Data provided:
┌────────
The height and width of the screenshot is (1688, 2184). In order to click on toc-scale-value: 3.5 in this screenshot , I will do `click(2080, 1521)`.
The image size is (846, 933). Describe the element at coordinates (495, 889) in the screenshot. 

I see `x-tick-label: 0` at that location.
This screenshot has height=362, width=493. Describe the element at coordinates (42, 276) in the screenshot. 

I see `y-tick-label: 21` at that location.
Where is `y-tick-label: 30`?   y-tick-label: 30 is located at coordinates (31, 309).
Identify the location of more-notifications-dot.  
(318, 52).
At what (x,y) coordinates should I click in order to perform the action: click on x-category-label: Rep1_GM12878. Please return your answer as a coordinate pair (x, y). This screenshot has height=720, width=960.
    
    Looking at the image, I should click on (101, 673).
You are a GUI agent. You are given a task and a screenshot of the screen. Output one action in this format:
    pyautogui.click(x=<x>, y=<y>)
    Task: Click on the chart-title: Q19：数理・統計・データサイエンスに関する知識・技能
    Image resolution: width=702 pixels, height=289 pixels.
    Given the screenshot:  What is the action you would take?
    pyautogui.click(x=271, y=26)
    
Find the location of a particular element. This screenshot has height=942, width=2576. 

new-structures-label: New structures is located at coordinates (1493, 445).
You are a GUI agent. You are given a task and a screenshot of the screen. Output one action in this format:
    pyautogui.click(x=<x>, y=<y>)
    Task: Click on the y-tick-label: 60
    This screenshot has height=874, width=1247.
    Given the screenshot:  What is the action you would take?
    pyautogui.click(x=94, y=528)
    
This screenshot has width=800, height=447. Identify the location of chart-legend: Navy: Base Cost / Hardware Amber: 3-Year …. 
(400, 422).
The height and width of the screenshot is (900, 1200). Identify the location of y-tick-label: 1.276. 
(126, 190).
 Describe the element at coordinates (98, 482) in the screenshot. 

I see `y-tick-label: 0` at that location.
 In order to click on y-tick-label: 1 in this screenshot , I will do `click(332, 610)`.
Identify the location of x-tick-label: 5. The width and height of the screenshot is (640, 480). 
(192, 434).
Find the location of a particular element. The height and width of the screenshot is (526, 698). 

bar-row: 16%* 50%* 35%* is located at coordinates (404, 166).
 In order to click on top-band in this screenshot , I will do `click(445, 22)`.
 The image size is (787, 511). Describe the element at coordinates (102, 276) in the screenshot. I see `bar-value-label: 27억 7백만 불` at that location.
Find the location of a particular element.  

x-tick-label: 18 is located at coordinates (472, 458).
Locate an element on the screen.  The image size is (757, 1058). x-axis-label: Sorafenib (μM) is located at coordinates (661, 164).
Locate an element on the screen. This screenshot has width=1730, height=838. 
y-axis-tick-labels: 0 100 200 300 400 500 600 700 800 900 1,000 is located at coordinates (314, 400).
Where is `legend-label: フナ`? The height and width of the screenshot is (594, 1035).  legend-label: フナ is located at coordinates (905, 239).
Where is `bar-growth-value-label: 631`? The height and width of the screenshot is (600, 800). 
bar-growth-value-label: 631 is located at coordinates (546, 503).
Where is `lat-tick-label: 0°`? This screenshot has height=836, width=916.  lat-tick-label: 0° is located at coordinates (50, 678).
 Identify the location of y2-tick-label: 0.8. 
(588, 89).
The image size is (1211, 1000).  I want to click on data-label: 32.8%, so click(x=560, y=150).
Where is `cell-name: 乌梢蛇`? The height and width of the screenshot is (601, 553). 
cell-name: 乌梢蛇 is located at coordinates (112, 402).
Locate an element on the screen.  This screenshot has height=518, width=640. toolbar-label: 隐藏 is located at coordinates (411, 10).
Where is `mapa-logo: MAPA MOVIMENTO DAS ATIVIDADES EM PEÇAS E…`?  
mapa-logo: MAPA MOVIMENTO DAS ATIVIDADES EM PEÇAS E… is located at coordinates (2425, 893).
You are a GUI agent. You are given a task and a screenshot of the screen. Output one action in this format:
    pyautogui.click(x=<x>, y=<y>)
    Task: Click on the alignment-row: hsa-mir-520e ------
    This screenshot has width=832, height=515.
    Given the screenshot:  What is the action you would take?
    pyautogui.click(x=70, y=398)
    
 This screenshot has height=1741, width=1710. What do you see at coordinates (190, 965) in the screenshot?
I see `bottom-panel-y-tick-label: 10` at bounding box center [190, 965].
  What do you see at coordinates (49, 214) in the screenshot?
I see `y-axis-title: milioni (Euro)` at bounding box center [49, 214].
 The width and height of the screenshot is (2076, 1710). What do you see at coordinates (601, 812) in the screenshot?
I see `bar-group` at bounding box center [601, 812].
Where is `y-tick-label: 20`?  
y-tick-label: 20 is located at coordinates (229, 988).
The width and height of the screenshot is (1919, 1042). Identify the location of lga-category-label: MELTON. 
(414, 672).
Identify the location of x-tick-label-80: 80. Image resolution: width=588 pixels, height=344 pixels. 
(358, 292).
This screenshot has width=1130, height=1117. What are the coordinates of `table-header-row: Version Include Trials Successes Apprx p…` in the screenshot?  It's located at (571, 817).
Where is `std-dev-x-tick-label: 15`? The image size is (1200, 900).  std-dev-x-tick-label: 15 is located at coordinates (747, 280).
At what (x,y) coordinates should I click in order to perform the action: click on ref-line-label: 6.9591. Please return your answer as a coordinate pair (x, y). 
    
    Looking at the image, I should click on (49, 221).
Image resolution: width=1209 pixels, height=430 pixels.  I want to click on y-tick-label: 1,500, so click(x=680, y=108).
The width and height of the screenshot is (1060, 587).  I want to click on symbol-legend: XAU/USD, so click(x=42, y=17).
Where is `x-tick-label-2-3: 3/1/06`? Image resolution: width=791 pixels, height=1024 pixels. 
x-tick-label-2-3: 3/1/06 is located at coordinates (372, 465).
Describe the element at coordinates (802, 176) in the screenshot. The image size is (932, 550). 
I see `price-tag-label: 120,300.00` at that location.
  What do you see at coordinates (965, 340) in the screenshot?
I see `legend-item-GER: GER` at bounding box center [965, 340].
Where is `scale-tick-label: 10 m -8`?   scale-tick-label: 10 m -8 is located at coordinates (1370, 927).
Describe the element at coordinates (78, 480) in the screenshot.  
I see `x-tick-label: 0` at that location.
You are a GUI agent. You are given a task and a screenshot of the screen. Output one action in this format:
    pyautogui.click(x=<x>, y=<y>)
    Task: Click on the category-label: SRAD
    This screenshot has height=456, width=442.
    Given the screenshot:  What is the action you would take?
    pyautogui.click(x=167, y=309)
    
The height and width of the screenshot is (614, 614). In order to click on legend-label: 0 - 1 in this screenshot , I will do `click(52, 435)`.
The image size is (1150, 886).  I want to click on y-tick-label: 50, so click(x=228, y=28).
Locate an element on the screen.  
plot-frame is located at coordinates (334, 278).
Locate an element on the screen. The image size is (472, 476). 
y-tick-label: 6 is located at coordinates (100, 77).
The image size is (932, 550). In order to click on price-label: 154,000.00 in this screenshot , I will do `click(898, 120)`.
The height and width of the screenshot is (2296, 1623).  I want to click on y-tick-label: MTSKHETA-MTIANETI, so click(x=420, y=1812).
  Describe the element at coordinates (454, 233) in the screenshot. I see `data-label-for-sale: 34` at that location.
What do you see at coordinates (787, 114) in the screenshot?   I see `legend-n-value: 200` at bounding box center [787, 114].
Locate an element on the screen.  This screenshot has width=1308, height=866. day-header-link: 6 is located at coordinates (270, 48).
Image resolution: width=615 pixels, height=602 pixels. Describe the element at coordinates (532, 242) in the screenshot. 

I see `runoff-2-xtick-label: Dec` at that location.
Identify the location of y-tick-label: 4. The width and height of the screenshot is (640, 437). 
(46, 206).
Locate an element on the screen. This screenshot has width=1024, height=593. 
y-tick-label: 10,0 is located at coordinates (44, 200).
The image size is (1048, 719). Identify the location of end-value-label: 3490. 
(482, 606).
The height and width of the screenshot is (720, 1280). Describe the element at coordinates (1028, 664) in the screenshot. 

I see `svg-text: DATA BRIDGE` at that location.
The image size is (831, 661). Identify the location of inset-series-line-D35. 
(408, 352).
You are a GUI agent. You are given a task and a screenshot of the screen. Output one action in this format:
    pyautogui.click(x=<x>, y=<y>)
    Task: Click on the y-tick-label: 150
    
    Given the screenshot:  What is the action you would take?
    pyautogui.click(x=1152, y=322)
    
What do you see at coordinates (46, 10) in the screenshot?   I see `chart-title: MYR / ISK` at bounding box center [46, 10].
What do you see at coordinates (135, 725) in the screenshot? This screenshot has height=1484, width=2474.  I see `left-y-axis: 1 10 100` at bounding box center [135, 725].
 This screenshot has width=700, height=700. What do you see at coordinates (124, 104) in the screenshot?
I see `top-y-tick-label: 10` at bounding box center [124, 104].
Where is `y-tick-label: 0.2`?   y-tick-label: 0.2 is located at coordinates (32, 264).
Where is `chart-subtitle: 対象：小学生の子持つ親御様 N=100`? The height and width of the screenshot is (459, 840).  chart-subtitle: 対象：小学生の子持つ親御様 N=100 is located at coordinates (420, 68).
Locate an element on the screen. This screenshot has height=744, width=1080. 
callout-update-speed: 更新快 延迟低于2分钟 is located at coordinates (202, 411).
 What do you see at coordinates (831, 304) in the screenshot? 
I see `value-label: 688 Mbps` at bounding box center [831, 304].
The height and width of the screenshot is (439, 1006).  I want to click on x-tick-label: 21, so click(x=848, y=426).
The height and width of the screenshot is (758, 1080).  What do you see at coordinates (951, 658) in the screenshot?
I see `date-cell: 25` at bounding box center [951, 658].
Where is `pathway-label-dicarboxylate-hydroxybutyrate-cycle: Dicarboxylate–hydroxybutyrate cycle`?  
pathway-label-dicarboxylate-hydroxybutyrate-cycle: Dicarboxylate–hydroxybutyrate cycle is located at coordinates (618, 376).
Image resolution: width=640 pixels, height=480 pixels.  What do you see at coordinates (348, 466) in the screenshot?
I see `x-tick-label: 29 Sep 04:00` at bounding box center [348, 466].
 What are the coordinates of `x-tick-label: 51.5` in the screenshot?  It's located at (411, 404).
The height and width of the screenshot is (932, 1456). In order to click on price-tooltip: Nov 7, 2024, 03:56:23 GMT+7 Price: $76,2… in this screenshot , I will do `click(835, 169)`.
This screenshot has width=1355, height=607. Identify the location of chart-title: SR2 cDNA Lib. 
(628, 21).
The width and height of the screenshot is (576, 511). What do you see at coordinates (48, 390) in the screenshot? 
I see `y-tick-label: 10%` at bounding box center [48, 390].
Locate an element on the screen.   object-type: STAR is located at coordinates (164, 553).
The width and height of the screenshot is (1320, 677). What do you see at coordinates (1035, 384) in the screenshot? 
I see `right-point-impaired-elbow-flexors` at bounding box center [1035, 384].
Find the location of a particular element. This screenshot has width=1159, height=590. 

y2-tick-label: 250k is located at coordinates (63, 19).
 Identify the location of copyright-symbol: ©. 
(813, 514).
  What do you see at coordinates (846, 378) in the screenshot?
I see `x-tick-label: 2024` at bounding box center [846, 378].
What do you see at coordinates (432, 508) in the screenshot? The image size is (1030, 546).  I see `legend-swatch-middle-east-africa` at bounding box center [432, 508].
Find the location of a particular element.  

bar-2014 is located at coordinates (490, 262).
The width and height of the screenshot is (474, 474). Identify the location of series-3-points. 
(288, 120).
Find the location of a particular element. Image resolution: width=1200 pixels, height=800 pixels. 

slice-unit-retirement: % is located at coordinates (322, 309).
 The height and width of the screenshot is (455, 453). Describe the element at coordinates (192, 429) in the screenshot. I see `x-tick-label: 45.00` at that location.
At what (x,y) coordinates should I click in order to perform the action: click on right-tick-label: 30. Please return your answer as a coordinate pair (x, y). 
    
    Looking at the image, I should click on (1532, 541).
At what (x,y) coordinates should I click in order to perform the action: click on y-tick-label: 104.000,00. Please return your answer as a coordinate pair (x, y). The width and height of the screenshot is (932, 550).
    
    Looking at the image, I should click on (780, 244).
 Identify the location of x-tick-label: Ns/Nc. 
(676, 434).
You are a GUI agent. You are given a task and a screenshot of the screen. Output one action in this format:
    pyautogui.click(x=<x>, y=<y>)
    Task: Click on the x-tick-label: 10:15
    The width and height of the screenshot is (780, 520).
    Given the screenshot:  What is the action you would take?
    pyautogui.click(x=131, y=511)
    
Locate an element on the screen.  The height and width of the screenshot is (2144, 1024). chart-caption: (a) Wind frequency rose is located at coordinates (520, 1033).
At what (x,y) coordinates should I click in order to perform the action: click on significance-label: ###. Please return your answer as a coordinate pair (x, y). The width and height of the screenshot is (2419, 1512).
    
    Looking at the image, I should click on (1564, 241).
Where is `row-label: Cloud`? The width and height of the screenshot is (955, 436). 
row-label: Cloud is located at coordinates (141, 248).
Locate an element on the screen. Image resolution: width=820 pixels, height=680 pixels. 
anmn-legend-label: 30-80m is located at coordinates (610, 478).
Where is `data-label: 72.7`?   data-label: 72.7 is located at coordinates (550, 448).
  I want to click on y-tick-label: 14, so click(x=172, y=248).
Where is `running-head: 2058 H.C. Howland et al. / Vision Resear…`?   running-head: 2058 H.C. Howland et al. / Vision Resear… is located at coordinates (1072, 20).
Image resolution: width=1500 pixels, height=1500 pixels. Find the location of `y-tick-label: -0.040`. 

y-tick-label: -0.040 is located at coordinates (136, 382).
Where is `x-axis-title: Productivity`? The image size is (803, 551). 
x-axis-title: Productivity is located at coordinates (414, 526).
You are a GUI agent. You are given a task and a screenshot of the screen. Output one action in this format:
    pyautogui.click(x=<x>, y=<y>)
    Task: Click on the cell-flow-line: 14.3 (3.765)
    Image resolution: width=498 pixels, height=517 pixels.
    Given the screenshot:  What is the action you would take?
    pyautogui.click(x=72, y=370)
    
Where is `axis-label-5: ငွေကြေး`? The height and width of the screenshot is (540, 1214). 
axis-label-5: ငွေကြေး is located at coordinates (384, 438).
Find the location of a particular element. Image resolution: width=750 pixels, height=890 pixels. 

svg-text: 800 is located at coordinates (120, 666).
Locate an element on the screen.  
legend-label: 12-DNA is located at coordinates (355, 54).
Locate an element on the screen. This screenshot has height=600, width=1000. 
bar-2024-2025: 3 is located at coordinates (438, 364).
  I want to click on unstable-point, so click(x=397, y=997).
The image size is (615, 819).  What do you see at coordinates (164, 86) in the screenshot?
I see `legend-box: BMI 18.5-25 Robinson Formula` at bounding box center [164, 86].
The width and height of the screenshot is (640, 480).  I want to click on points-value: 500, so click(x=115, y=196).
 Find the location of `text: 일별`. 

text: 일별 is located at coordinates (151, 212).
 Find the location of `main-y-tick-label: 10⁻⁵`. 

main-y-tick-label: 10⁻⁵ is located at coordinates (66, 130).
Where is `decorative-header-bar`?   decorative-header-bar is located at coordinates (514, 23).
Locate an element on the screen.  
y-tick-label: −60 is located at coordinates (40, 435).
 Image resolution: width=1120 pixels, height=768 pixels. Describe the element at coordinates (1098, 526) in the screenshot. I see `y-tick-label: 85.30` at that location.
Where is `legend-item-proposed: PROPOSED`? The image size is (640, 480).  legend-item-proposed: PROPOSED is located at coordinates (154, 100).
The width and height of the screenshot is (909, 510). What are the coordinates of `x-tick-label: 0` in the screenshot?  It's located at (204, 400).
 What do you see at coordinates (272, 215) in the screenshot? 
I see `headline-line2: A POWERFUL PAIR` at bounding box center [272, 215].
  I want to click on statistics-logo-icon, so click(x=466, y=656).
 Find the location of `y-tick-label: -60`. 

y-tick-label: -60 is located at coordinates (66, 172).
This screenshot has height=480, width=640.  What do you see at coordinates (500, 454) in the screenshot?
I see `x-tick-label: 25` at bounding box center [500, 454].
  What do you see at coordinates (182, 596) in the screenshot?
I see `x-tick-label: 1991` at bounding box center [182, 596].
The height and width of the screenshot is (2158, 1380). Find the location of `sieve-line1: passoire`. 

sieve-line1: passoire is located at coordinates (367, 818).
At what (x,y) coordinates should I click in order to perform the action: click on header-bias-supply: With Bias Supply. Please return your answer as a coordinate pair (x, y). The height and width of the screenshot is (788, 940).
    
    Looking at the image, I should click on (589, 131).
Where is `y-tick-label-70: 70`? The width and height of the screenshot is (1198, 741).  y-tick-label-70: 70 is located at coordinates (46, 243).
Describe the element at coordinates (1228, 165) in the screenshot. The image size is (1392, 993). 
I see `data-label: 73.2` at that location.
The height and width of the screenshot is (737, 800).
└────────
Task prompt: Render the rows from the one containing "The height and width of the screenshot is (932, 1456)." through the one containing "coordinates (164, 553)." as a numbered list, leaving out any blank lines.

Task response:
1. The height and width of the screenshot is (932, 1456). In order to click on price-tooltip: Nov 7, 2024, 03:56:23 GMT+7 Price: $76,2… in this screenshot , I will do `click(835, 169)`.
2. This screenshot has width=1355, height=607. Identify the location of chart-title: SR2 cDNA Lib. 
3. (628, 21).
4. The width and height of the screenshot is (576, 511). What do you see at coordinates (48, 390) in the screenshot? 
5. I see `y-tick-label: 10%` at bounding box center [48, 390].
6. Locate an element on the screen.   object-type: STAR is located at coordinates (164, 553).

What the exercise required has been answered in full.